This design allows a gun to be much quieter without a suppressor. It’s fairly simple in its concept. When it’s fired the blast (and noise) is on the rear side of the red piston. Next the piston is propelled towards the case mouth, pushing the projectile (gray cylinder) out of the casing, through the barrel, and into to the target. The piston remains in the casing, crumpling and forming an air tight seal.
This Soviet concept to my knowledge doesn’t have a NATO equivalent there is something similar if you search up Quiet Special Purpose Revolver. Despite the fact it’s reportedly only 110 db loud, roughly as loud as a silenced 22lr.

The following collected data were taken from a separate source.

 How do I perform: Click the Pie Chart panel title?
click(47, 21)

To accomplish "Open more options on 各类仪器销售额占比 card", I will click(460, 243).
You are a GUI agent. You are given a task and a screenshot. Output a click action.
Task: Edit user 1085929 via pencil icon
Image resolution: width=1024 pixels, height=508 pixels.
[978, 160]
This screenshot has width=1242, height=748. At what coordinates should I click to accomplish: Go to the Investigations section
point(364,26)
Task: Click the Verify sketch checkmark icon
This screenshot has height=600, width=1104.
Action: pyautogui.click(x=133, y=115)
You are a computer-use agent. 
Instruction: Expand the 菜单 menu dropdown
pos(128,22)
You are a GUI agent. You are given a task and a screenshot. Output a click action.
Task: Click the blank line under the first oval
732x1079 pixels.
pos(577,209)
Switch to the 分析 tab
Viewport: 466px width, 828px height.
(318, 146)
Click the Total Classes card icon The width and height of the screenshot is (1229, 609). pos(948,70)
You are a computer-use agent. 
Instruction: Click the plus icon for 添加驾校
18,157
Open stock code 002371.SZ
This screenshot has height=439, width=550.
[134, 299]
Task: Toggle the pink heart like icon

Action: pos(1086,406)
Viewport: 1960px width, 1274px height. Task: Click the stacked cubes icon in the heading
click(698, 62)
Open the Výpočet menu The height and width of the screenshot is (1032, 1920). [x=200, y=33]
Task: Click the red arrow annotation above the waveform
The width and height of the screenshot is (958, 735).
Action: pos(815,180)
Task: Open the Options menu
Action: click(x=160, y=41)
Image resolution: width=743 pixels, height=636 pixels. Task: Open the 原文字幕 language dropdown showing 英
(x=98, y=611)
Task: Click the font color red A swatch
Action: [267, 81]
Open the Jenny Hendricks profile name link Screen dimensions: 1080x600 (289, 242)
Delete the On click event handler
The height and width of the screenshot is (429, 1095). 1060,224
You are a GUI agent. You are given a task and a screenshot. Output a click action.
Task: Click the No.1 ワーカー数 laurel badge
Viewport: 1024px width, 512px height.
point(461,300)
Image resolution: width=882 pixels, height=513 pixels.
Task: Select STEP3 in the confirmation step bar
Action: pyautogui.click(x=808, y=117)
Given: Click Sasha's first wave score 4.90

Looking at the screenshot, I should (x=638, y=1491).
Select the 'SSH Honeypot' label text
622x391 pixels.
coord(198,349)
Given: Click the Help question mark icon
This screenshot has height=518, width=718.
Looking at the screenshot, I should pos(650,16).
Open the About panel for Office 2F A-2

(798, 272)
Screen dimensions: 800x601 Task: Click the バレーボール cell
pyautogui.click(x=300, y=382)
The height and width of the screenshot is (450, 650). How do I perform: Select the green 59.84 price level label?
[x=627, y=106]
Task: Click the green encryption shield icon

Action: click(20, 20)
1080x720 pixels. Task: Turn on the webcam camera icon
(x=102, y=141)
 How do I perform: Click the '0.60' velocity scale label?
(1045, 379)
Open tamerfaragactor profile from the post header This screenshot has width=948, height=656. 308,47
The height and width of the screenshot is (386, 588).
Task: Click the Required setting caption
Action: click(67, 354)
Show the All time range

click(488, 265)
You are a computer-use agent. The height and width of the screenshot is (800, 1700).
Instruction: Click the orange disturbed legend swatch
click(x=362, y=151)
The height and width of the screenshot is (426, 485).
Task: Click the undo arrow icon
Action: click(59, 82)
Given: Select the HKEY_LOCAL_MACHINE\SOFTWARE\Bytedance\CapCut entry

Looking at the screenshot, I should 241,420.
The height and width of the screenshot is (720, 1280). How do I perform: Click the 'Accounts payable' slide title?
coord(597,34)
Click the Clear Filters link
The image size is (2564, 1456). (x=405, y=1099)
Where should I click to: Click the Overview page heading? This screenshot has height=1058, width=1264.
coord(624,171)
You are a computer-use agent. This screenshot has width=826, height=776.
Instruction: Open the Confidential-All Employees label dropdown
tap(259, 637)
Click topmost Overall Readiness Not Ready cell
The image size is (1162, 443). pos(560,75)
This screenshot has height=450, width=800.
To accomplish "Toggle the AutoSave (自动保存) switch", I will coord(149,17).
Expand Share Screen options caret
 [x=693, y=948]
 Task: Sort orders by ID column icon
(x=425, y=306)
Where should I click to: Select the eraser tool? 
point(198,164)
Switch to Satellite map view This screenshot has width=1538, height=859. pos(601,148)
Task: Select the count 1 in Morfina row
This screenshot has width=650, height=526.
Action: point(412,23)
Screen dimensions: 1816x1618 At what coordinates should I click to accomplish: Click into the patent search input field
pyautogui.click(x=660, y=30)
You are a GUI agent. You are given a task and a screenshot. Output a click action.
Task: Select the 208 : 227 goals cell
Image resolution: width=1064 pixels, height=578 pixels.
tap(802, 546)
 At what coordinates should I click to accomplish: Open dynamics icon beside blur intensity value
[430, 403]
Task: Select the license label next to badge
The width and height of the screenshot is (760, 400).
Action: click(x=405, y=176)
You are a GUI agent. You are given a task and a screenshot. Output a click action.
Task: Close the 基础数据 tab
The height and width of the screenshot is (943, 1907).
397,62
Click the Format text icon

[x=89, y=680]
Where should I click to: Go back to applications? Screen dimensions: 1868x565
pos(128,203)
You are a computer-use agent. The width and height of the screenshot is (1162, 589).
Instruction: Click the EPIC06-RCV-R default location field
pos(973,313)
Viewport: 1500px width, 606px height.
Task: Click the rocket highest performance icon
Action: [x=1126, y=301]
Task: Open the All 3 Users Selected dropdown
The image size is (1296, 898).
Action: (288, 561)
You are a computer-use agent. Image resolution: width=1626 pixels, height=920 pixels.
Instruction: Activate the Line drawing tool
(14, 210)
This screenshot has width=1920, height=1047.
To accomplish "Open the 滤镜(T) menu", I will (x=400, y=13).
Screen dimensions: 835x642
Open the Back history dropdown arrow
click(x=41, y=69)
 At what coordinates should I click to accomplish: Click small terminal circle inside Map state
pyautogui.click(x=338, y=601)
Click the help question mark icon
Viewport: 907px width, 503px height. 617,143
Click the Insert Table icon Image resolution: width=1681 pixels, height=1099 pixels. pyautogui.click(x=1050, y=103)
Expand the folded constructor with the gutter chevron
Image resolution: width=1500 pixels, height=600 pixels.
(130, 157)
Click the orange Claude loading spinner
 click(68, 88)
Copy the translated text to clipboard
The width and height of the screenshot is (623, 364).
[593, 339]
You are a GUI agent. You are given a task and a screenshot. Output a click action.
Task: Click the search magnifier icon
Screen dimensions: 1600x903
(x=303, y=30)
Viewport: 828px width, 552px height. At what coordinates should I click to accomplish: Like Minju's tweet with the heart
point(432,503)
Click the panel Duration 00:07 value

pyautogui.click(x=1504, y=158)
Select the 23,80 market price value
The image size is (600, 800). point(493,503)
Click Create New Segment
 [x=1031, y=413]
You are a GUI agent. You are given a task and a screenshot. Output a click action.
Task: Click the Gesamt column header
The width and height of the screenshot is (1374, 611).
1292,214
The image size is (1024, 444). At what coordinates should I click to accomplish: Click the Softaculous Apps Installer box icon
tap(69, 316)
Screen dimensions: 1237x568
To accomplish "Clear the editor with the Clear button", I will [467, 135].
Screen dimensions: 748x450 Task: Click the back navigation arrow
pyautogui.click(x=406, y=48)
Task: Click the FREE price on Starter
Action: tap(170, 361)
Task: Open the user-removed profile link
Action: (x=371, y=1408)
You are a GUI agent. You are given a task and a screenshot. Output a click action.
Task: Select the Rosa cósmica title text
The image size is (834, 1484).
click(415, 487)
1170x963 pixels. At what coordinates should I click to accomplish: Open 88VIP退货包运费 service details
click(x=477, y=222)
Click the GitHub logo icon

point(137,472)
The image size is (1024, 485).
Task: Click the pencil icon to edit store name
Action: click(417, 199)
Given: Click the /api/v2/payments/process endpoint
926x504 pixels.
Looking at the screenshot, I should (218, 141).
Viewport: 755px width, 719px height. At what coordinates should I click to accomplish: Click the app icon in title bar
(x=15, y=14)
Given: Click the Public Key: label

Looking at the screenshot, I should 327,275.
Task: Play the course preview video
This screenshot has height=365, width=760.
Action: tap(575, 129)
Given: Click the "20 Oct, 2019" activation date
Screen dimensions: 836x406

Three firearms models have been chambered in it the NRS-2 knife, OTs-38 revolver, and PPS pistol. (Shown in order)
Here is it being fired out of the NRS-2 knife gun:
https://youtu.be/vW3ZBLlPz_c?si=UCoCEwzaqVANMcY_ [00:11]
It’s simply a really clever approach to a design requirement, but of course there’s at least three reasons it’s not more popular.
One, the piston system must increase the cost to produce each round.
Two, The ATF treats these as silencers legally. This means each shot come with a $200 tax for anyone in the world’s largest civilian firearms market.
And three, how often does a government or individual need to fire a silenced shot but can’t bring along a suppressor? Is this a solution looking for a problem?
Also heres some more stuff about the NRS-2:
Most models of suppressors will raise muzzle velocity just like adding barrel length does. Unless you have rubber wipes in there.Edit: I realized that because the gases are all trapped in the cartridge it won’t continue to extert force through the length of the barrel or suppressor.I found one source https://dockeryarmory.com/7-62x42mm-sp-4/ claiming they are 153 grain bullets moving at 621 fps at the muzzle. So they are subsonic.
It also claims 133ft/lbs at the muzzle and the low end of lethal is supposedly ~58ft/lbs.